The decomposition by line is the institutional analyst's first table. Electrical systems are typically 40-45% of the budget — medium-voltage switchgear, paralleling switchgear, UPS modules and batteries, standby generators with N+1 or 2N redundancy, transformers, and the distribution to the white space. Cooling and mechanical run 15-25% — CRACs, CRAH, chillers, air-handling units, evaporative cooling towers, plus rising liquid-cooling spend. Structural shell is 10-15% — the building itself, including raised floor, cable tray, and security shell. Site work, land development, and utility-feeder construction take 8-12%. Fit-out (white space build, cable management, fire suppression, BMS) accounts for the balance, with redundancy upgrades to Tier IV (concurrent maintainability plus fault tolerance) adding roughly 40% to the electrical and mechanical line items versus Tier III. The Uptime Institute 2025 Global Data Center Survey reports that hyperscale facilities increasingly target Tier III concurrent maintainability with application-layer redundancy rather than Tier IV at the facility layer, on the view that software- level distributed redundancy is cheaper than electrical-mechanical fault tolerance.
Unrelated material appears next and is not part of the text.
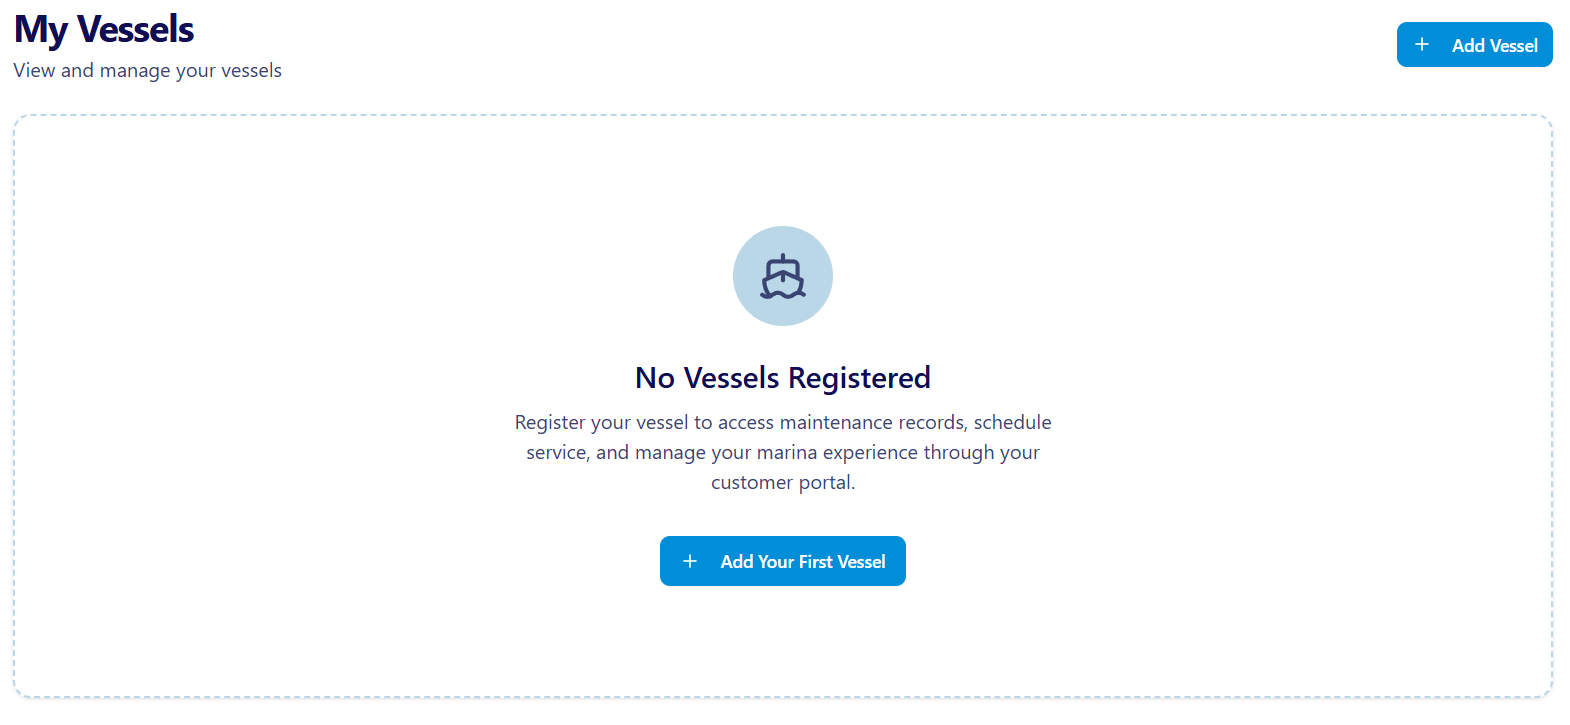Click the word "schedule" in the description
The image size is (1570, 725).
(x=1012, y=423)
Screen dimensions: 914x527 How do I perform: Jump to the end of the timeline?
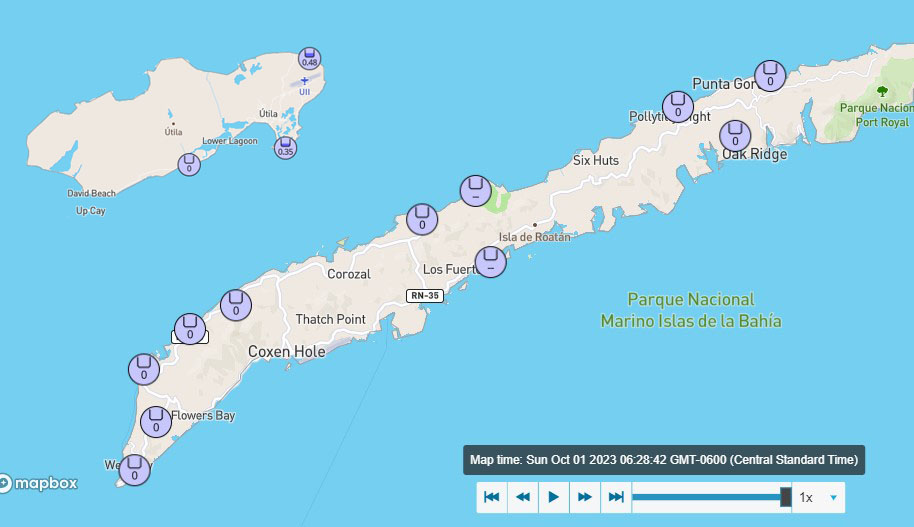616,496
| Line Item | Share of Budget | $/MW (Shell & Core) | $/MW (AI-Optimized) |
|---|---|---|---|
| Electrical (switchgear, UPS, gen, transformer, distribution) | 40-45% | $4.8-5.6M | $6.5-9.0M |
| Cooling & mechanical (CRAC/CRAH, chillers, evap, liquid) | 15-25% | $1.8-3.0M | $3.0-4.5M |
| Structural shell (building, raised floor, security) | 10-15% | $1.2-1.8M | $1.5-2.5M |
| Site work & utility feeders | 8-12% | $1.0-1.5M | $1.3-2.0M |
| Fit-out, BMS, fire suppression, soft costs | 10-15% | $1.5-2.0M | $2.0-2.5M |
| Total | 100% | $11-14M/MW | $15-20M/MW |
| Tier IV redundancy uplift (vs Tier III) | — | +30-40% on electrical and mechanical lines | |
| Land (Atlanta MSA, 50 acres, hyperscale-ready) | Separate | $20-40M total, not $/MW | |
Table 1. The 2026 hyperscale capex stack. JLL 2026 outlook puts the standard shell-and-core average at +6% versus 2025. AI-optimized GPU campuses run 30-50% above shell-and-core on the electrical and cooling lines. Tier IV adds roughly 40% to electrical and mechanical. Land is reported separately and varies more by market than by MW.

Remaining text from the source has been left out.